Lo stile cartoonesco del gioco si riflette anche sul character design, che per quanto riguarda gli eroi, offre una grande varietà, con eroi tutti diversi e ben caratterizzati. Purtroppo, sebbene ben diversificati, non essendoci una struttura narrativa solida, gli eroi vengono snaturati, limitando così l’immedesimazione con il nostro alter ego. Per quanto riguardi i nemici, essi risultano molti interessanti, tuttavia, sebbene cambino le ambientazioni, non c’è una variazione così marcata da nemico a nemico, tanto da farli sembrare tutti uguali. Anche le location molte volte risultano un copia e incolla, soprattutto per quanto riguarda la struttura delle mappe: le mappe, soprattutto quelle PvE, sono ben caratterizzate e differenziate, con elementi tipici, ma allo stesso tempo la struttura risulta essere una semplice copia di quello che abbiamo già visto in precedenza. Un punto a favore di Battleborn sono i Boss: ogni miniboss intermedio e ogni boss di fine livello è contraddistinto da un pattern di attacchi unico nel suo genere, che saprà dare del filo da torcere a tutti i giocatori, soprattutto al livello più alto di difficoltà.

Il comparto audio ci regala un doppiaggio in lingua originale di altissimo livello e ben realizzato. Anche il doppiaggio italiano è ottimo, con dialoghi strepitosi e molto divertenti. La colonna sonora, d’altro canto, non è all’altezza del doppiaggio: a parte alcune tracce, le musiche che accompagnano il gioco non sono epiche e memorabili come ci saremmo aspettati. Anche gli effetti sonori delle abilità sono solo sufficienti, con suoni che risultano molto spesso soffocati e fin troppo brevi.3012594-battleborn_in-game_images-tp-whiskey-foxtrot(9)

Conclusioni

Battleborn è un prodotto di buona fattura, questo è fuori discussione. Sebbene numerosi difetti, su diversi fronti, affliggano il titolo di Gearbox Software, Battleborn riesce comunque a stupire grazie ad un comparto artistico di ottimo livello e ad un doppiaggio, sia in lingua originale sia in italiano, sorprendente e divertente.
La campagna principale e il background narrativo non sono i punti di forza di questo gioco, che soffre pesantemente la mancanza di una trama ben strutturata e narrata ad hoc.

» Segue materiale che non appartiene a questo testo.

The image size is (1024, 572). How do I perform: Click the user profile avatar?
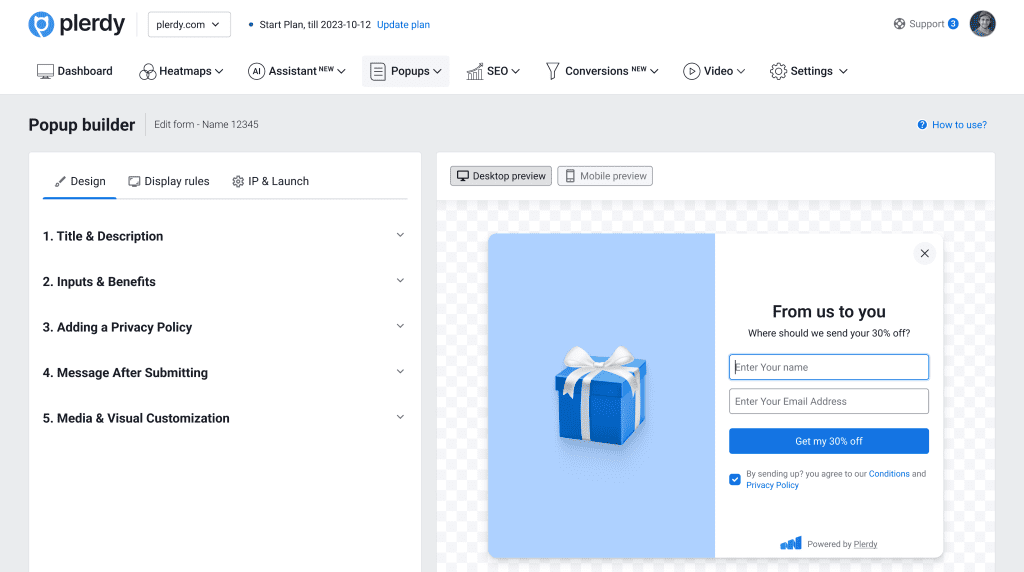click(x=982, y=24)
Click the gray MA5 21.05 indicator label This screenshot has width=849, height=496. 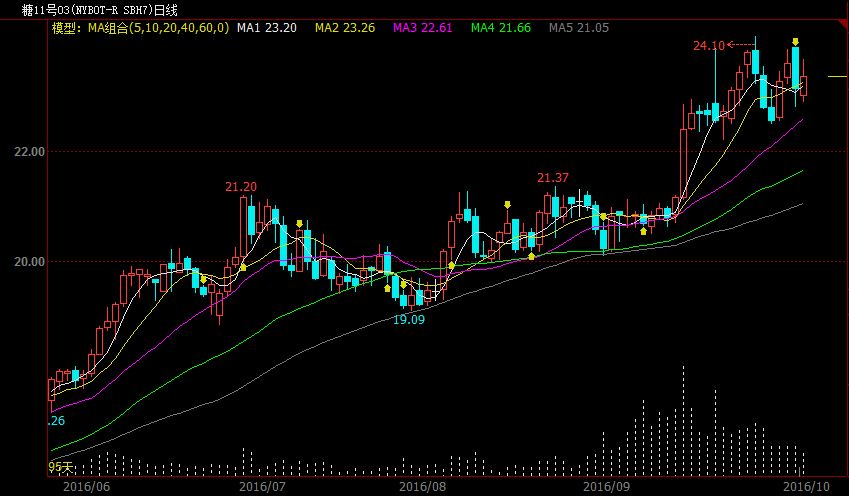coord(579,28)
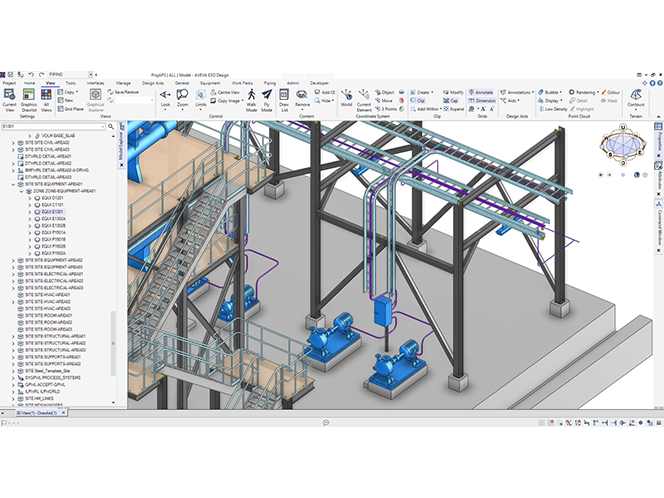The width and height of the screenshot is (664, 498).
Task: Click the Centre View button
Action: pos(226,91)
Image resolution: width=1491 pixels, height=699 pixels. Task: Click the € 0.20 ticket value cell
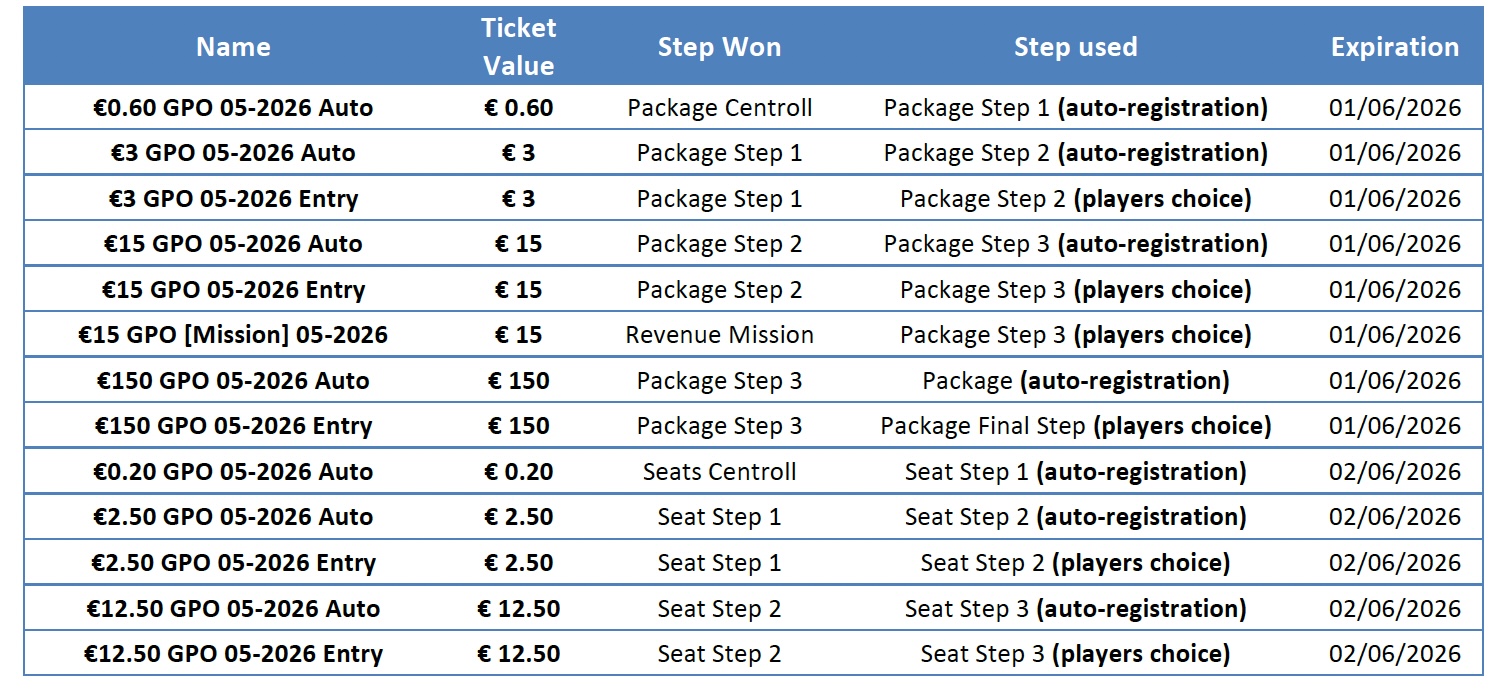pos(518,472)
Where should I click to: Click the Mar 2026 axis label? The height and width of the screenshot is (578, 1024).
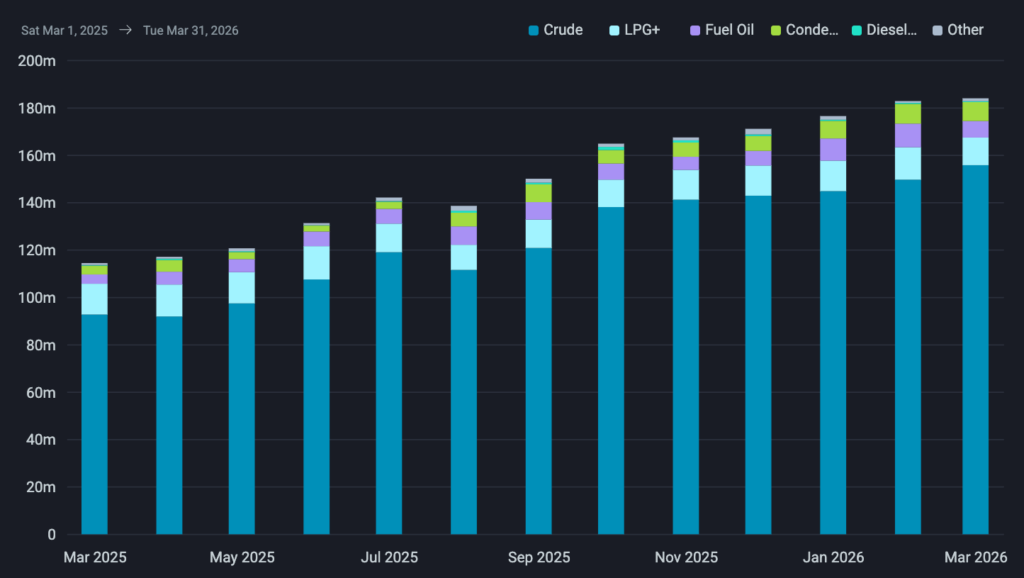tap(975, 557)
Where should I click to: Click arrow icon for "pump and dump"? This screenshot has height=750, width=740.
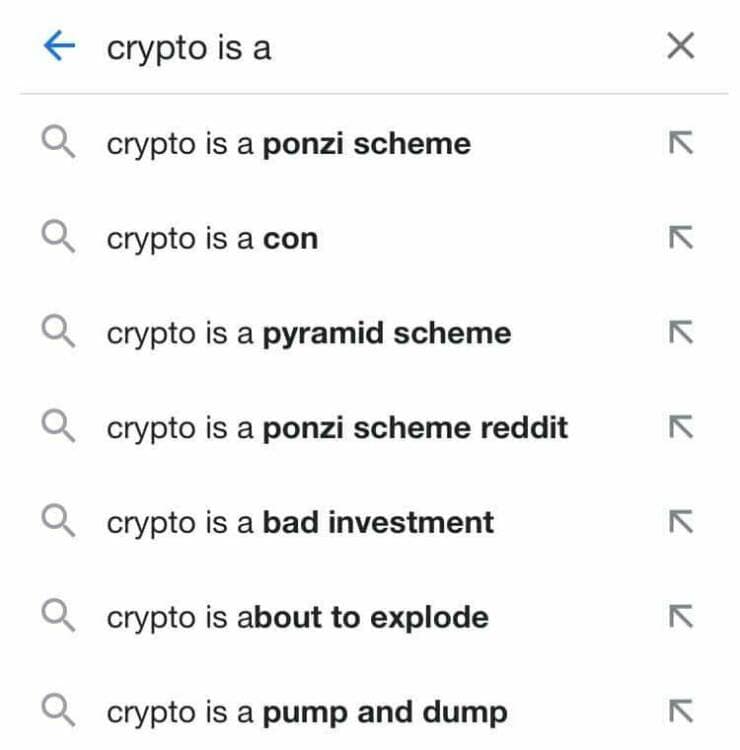[680, 712]
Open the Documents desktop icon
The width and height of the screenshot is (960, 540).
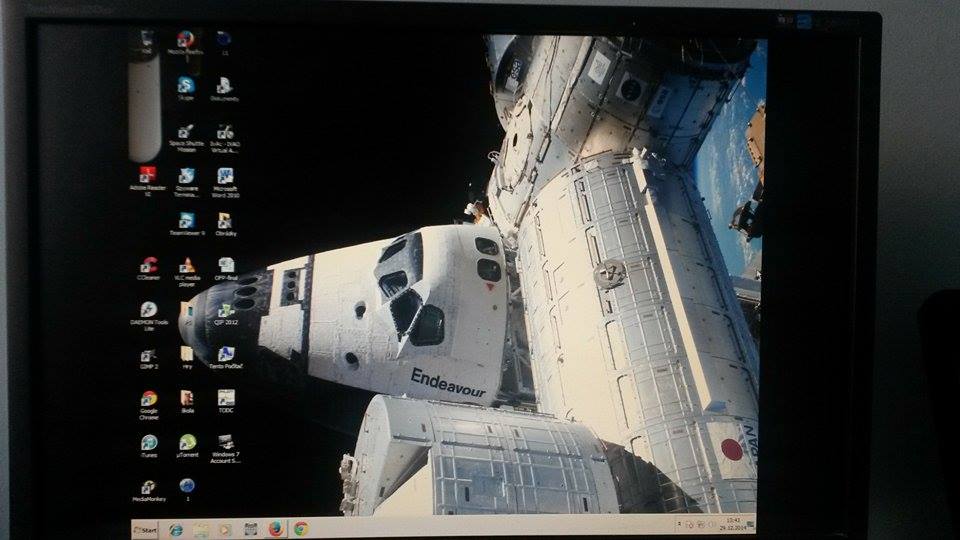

Nonostante questo, la software house texana è riuscita a proporre un parco di eroi decisamente nutrito: ogni eroe è caratterizzato a dovere, sia dal punto di vista del character design, sia per quanto riguarda abilità e talenti.
Battleborn, inoltre, riesce anche a proporre un gameplay strutturato e calibrato, capace di mescolare perfettamente le meccaniche di uno sparatutto in prima persona con quelle dei Tower Defense (per quanto riguarda il PvE), e dei MOBA, nelle modalità PvP.
Tra i molti pregi e gli altrettanti difetti, riuscirà Battleborn a conquistare gli amanti dei MOBA FPS e a vincere la sfida con Paragon e Overwatch? Lo vedremo nelle prossime puntate.